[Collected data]
....................

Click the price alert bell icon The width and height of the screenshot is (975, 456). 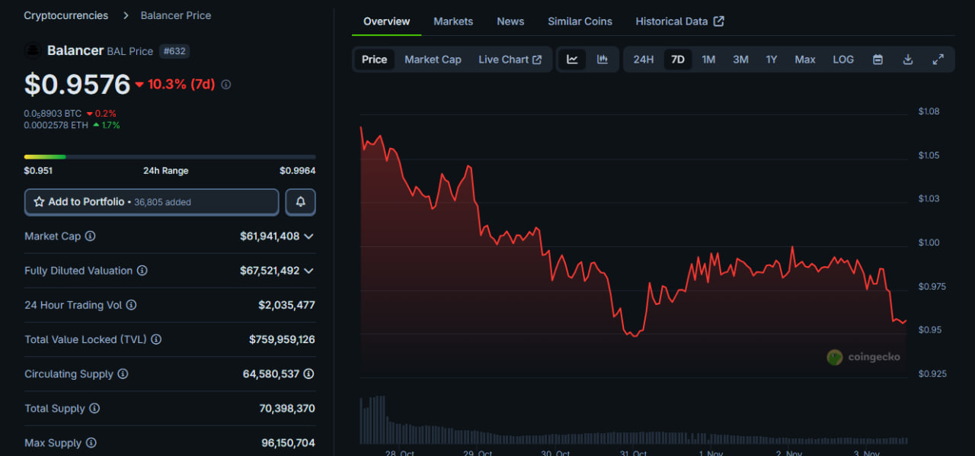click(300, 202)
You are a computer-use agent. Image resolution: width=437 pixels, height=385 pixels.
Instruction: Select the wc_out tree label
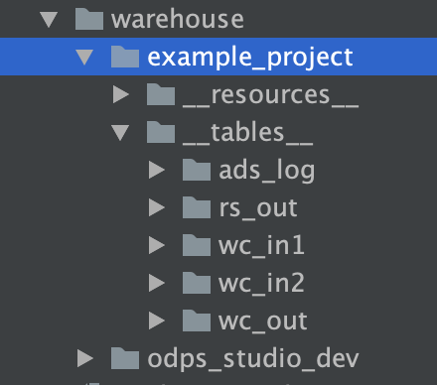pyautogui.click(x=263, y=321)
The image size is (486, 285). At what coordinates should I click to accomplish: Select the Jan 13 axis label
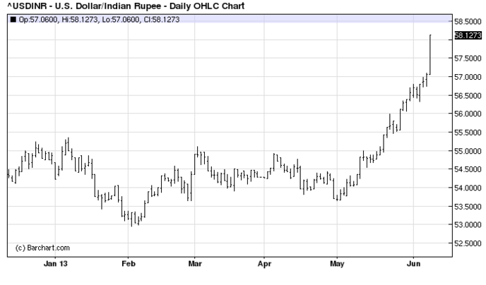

....................

# Required work
This task calls for the lines from the line holding "Instruction: Select the wc_out tree label" through the last line above, restated word for word with both ends included and the pictures dropped.

# Solution for this task
Instruction: Select the wc_out tree label
pyautogui.click(x=263, y=321)
The image size is (486, 285). At what coordinates should I click to accomplish: Select the Jan 13 axis label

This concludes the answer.